Una memoria dolorosa. Come quello della sua amica Jenine, operaia-schiava come lei. In ricordo che brucia ancora per il senso di colpa di non aver saputo rivolgerle un cenno, uno sguardo di commiato , mentre si incamminava verso la camera a gas. “Ci avevano tolto la dignità, la pietà”. Il ricordo delle sue tre selezioni, lì tutte nude, in fila indiana, ad attraversare la sala e uscire attraverso un’uscita obbligatoria, dove un piccolo tribunale di tre persone le guardava, come le mucche al mercato, davanti, dietro, in bocca, se avevano ancora i denti, se erano abili al lavoro e poi un piccolo gesto gelido che voleva dire “vai”.

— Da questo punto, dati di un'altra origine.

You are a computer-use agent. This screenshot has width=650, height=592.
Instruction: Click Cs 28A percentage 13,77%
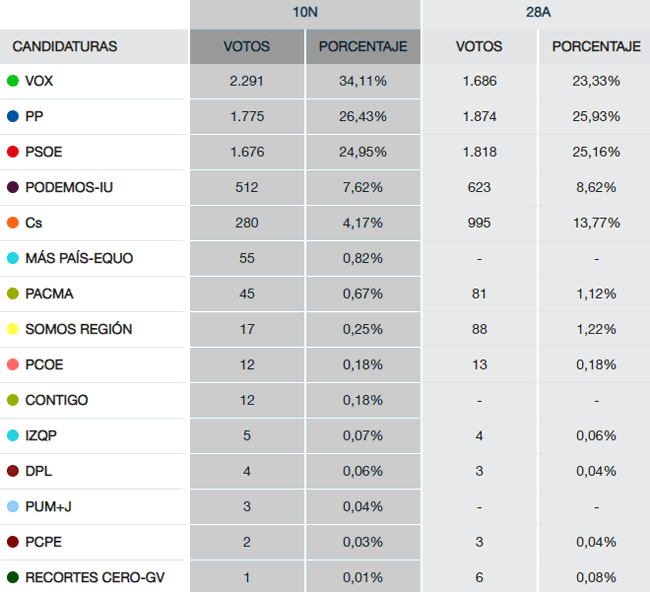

Io mi ricordo come attraversavo quella sala: il cuore mi batteva come un pazzo e io mi dicevo: «non voglio morire, non voglio morire…» e rimanevo lì, non avevo il coraggio di guardarli in faccia, mi atteggiavo ad indifferenza.
Non uccide il suo aguzzino. E si sente libera
Fino all’epilogo finale. Non ad Auschwitz ma a Malchow, un campo di concentramento del nord della Germania dove arriva dopo una lunghissima marcia della morte di 700 chilometri. Lì l’ultimo giorno avrebbe potuto vendicarsi. Ma non lo fece. “Le SS si spogliavano sotto i nostri occhi e s’infilavano gli abiti borghesi; scacciavano i loro cani lupo, che erano stati i simboli del potere, gli strumenti del terrore, weg, weg, via, via, cercavano di allontanarli, ma le bestie, disorientate, si scostavano di poco e poi tornavano scodinzolanti accanto ai padroni. Il comandante di Malchow gettò la divisa nel fosso e restò in mutande davanti a me. La pistola era a terra. Non se ne preoccupò. Per lui rimanevo uno Stück, un pezzo, forse nemmeno s’accorse della mia presenza. Fu un attimo. Pensai: ora la raccolgo e gli sparo. Ma non ne ebbi il coraggio. L’amore che mio padre mi aveva dato m’impedì di diventare uguale a quell’assassino. Quando scegli la vita, è per sempre, non puoi più toglierla a nessuno. Da quel momento mi sono sentita libera”.
Salvata dall’amore
Prima dell’incontro in Santa Maria Maggiore, Liliana Segre ha voluto incontrare le Clarisse di Boccaleone. Alla domanda su come abbia potuto riprendere la vita dopo la terribile esperienza del campo di sterminio, non ha avuto dubbi.
L’amore. Sono stata così tanto amata, dai nonni, da mio papà, un santo perdente. Un amore che mi serve anche adesso, come una pelle fantastica che ripara tutti i mali del mondo. E ho ritrovato l’amore con mio marito, purtroppo morto dieci anni fa. Al ritorno dal lager ero un animale ferito, diversa dalle mie coetanee, una ragazza goffa che non riusciva a integrarsi con gli altri e avvertiva in tutti un nemico. Ma nonostante tanto orrore e solitudine, con Alfredo e per Alfredo sono riuscita di nuovo a dare e ricevere amore.